Thanks for your excellent work and I feel exciting about it.
I have two little questions about the training/validation accuracy, though.
For the binary similarity task
I use RNN as the block embedding structure and got the validation AUC around 0.83 after 50 epochs.
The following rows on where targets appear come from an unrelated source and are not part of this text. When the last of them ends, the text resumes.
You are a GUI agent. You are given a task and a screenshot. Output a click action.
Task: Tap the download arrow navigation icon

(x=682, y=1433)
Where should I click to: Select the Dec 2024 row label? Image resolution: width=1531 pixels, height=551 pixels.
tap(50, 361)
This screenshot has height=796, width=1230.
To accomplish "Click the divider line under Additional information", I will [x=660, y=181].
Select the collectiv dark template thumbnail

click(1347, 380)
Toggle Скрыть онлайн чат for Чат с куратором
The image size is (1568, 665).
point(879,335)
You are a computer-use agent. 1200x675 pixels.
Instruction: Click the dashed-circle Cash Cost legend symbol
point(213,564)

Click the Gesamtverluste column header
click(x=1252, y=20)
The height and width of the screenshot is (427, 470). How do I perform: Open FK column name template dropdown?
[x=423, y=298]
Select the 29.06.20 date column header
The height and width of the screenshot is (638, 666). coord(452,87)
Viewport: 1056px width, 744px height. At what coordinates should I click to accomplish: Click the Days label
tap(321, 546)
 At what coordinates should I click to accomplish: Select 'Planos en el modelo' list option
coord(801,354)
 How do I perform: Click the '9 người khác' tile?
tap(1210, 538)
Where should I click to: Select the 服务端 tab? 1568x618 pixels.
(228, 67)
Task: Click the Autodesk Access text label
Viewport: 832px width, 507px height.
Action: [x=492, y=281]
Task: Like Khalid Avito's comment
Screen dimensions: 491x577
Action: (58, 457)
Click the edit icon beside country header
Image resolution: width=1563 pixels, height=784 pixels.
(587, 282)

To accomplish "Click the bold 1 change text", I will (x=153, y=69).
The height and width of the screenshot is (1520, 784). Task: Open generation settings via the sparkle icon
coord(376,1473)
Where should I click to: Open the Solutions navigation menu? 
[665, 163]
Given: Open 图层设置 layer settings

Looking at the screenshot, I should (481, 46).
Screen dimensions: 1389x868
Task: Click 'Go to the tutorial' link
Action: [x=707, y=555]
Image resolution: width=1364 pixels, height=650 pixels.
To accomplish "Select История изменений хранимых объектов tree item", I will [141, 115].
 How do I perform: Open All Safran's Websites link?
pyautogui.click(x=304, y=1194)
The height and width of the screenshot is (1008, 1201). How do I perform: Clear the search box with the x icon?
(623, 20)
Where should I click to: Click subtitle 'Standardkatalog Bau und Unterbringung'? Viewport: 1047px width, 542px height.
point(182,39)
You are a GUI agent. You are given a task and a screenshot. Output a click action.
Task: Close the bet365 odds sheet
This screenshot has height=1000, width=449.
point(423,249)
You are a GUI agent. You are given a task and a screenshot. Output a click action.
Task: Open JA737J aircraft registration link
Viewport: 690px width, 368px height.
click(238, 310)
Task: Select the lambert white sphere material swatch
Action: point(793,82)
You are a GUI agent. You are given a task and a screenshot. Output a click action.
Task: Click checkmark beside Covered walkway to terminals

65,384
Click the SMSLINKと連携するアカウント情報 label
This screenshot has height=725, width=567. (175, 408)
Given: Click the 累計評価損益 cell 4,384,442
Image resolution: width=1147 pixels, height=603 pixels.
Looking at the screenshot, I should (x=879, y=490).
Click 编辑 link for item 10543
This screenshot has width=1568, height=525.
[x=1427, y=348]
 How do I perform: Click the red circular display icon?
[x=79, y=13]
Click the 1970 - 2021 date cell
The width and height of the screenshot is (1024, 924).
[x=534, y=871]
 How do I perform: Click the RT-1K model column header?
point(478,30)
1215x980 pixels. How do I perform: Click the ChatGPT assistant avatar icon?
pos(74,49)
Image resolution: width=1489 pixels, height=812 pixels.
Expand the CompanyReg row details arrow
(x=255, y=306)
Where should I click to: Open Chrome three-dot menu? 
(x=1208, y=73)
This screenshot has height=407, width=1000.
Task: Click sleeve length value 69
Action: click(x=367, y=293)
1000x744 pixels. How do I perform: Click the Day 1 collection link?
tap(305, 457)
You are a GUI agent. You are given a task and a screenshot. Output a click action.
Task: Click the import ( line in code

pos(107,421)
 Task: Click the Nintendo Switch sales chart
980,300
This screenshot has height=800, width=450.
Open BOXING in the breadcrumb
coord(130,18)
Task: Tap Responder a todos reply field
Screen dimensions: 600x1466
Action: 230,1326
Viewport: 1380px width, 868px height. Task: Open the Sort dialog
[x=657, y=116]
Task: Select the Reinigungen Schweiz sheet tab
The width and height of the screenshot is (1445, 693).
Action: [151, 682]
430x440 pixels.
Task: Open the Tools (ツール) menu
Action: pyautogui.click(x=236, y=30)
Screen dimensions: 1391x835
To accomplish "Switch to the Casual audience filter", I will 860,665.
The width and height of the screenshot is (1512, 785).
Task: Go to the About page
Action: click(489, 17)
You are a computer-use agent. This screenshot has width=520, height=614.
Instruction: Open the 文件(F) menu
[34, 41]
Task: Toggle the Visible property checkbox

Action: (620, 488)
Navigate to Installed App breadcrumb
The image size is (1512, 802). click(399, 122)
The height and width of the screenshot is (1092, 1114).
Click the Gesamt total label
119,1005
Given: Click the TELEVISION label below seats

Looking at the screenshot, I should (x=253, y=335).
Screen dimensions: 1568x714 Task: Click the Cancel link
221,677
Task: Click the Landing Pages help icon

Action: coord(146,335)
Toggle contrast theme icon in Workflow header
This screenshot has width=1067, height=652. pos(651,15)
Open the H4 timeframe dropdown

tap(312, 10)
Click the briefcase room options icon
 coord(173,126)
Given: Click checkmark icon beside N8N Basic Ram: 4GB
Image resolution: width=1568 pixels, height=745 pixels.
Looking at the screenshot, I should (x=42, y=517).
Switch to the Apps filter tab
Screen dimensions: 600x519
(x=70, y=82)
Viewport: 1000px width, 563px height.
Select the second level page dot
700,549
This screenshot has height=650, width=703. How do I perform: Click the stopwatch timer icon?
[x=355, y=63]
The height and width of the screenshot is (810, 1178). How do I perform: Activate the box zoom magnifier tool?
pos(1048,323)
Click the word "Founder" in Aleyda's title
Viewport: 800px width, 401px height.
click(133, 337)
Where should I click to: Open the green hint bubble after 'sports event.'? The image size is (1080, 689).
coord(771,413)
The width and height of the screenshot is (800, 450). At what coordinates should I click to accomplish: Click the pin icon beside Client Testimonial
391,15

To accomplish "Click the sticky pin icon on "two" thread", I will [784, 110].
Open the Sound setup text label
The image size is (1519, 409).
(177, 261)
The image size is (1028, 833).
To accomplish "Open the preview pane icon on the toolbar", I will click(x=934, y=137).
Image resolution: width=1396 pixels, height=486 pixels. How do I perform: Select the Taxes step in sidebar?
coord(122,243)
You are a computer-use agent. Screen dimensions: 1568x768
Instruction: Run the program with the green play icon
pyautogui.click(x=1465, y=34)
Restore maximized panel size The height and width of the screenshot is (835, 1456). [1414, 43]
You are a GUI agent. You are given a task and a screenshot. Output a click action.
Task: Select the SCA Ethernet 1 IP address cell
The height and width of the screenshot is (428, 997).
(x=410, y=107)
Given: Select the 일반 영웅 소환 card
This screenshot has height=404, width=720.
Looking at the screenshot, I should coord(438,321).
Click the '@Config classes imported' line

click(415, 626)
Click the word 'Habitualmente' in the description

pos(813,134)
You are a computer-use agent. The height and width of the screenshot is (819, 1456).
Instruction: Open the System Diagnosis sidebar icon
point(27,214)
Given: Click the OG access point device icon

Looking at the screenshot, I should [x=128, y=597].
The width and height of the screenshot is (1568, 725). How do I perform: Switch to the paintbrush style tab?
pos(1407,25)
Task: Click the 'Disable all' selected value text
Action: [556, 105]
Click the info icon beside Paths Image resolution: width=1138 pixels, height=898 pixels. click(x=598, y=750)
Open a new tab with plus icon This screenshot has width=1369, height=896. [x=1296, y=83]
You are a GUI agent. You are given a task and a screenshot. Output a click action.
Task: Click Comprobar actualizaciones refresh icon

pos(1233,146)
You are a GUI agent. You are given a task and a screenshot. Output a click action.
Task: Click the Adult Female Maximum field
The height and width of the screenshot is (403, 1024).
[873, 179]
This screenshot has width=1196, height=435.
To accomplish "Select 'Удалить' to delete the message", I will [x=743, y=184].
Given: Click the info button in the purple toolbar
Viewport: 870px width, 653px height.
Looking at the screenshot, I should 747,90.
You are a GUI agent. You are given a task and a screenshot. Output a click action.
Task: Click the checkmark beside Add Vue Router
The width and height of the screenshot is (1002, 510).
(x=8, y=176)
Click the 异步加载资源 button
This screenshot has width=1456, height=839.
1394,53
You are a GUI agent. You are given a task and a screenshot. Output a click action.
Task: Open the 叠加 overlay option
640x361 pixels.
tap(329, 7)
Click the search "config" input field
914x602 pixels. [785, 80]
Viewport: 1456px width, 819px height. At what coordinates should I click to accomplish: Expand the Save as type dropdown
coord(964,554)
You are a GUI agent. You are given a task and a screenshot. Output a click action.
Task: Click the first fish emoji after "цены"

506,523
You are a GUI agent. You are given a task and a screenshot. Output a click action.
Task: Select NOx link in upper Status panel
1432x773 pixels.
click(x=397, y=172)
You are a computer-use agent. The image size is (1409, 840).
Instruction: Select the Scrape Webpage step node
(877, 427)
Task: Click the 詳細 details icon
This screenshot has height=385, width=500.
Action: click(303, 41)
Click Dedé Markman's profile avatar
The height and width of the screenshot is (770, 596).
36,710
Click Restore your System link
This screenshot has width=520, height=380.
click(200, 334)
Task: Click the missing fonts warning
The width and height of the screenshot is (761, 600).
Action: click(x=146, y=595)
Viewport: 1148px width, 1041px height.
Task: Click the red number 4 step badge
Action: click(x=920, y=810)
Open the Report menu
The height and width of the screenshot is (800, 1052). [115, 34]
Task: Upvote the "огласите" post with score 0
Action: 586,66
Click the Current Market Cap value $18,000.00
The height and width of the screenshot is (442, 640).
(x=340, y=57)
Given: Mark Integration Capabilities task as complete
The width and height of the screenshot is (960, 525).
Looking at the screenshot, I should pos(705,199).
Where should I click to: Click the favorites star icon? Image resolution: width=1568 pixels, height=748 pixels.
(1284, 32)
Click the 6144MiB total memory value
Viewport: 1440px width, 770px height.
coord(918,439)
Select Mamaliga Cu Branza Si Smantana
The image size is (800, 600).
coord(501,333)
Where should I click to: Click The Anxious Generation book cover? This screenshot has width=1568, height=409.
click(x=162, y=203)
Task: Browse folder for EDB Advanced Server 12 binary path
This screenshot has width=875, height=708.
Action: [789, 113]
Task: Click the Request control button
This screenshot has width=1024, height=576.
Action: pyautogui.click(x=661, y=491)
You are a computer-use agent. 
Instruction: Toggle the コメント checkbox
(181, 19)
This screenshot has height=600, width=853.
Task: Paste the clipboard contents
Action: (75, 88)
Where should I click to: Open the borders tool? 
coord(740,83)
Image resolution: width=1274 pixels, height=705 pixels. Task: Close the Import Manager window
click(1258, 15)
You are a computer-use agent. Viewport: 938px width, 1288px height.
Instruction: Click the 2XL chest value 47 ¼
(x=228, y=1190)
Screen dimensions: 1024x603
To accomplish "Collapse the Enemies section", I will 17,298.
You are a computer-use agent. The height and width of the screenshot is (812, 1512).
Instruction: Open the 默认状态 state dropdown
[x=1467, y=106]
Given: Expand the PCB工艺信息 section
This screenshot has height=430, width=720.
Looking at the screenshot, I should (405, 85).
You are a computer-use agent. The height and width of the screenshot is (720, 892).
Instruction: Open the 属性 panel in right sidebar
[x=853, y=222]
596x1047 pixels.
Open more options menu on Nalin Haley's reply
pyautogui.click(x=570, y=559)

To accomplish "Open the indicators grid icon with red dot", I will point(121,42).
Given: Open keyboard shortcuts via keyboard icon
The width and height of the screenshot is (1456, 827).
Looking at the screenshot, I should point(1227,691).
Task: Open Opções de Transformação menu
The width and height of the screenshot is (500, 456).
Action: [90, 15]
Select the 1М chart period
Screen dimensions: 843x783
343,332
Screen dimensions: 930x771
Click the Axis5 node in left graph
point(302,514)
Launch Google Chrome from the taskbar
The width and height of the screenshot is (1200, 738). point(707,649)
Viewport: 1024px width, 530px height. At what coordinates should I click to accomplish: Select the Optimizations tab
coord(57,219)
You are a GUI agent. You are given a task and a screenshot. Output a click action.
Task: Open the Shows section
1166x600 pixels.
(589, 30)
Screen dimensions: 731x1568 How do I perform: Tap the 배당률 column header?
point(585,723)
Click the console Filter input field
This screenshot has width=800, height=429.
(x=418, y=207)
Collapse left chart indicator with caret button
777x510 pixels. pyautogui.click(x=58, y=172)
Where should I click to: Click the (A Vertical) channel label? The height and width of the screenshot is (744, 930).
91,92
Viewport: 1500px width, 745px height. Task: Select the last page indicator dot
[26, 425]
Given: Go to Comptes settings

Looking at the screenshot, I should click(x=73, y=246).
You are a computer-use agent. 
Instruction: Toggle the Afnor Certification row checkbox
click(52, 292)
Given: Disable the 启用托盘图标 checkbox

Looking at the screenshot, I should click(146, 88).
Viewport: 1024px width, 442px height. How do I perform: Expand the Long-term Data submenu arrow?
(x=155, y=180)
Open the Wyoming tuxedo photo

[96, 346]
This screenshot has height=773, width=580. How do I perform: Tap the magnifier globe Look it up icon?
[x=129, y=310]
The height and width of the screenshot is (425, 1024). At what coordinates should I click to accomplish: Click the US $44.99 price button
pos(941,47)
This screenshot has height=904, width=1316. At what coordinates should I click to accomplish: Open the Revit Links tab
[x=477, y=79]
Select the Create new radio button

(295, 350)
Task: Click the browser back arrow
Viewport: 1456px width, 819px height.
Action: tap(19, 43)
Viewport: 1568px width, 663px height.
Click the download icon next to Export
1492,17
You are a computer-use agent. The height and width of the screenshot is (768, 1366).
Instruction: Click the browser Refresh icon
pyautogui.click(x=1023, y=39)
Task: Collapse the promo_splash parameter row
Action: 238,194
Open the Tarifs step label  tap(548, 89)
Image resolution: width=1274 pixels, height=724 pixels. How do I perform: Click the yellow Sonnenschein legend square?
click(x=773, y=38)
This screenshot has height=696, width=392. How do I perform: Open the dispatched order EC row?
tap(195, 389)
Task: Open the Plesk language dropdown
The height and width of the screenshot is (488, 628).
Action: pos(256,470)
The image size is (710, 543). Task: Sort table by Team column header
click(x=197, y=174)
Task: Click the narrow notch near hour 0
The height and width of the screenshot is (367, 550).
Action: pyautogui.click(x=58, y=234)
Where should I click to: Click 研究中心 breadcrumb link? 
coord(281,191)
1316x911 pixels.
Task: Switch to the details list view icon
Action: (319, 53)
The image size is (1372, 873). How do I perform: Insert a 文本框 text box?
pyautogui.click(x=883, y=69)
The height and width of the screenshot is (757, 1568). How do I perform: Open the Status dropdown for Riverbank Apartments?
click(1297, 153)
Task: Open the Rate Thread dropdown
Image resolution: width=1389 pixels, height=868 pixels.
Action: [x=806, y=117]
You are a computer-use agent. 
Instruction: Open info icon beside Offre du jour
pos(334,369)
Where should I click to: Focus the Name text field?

I did not change any file except train.sh
. May I know whether it is a normal behavior?
Attached is my train.sh
#!/bin/sh
# Type of the network to use
#NETWORK_TYPE="Attention_Mean"
#NETWORK_TYPE="Arith_Mean"
NETWORK_TYPE="RNN"
#NETWORK_TYPE="Annotations"
# Root path for the experiment
MODEL_PATH=experiments/
# Path to the sqlite db with diassembled functions
DB_PATH=../data/OpenSSL_dataset.db
# Path to embedding matrix
EMBEDDING_MATRIX=../data/i2v/embedding_matrix.npy
# Path to instruction2id dictionary
INS2ID=../data/i2v/word2id.json
# Add this argument to train.py to use random instructions embeddings
RANDOM_EMBEDDINGS="-r"
# Add this argument to train.py to use trainable instructions embeddings
TRAINABLE_EMBEDDINGS="-te"
python3 train.py --o $MODEL_PATH -n $DB_PATH -nn $NETWORK_TYPE -e $EMBEDDING_MATRIX -j $INS2ID
For the compiler provenance task
Similarly, I use RNN and try to predict the COMPILER+OPT. The final accuracy is around 74%.
#!/bin/sh
# Type of the network to use
# NETWORK_TYPE="Attention_Mean"
# NETWORK_TYPE="Arith_Mean"
NETWORK_TYPE="RNN"
# NETWORK_TYPE="Annotations"
# What to classify:
# CLASSIFICATION_KIND="Family" # Compiler Family
# CLASSIFICATION_KIND="Compiler" # Compiler Family + Version
CLASSIFICATION_KIND="Compiler+Opt" # Compiler Familt + Version + Optimization
# CLASSIFICATION_KIND="Opt" # Optimization
# Root path for the experiment
MODEL_PATH=experiments/
# Path to the sqlite db with diassembled functions
DB_PATH=../data/restricted_compilers_dataset.db
# Path to embedding matrix
EMBEDDING_MATRIX=../data/i2v/embedding_matrix.npy
# Path to instruction2id dictionary
INS2ID=../data/i2v/word2id.json
# Add this argument to train.py to use random instructions embeddings
RANDOM_EMBEDDINGS="-r"
# Add this argument to train.py to use trainable instructions embeddings
TRAINABLE_EMBEDDINGS="-te"
python3 train.py -o $MODEL_PATH -n $DB_PATH -nn $NETWORK_TYPE -e $EMBEDDING_MATRIX -j $INS2ID -cl $CLASSIFICATION_KIND
I suspect it is a normal behavior since COMPILER+OPT is a much more difficult task.
TBO, I personally feel it not a big deal, but I do appreciate if anyone could take a look at in case I made any mistake.
Thanks for any effort of answering my (dummy) questions in advance.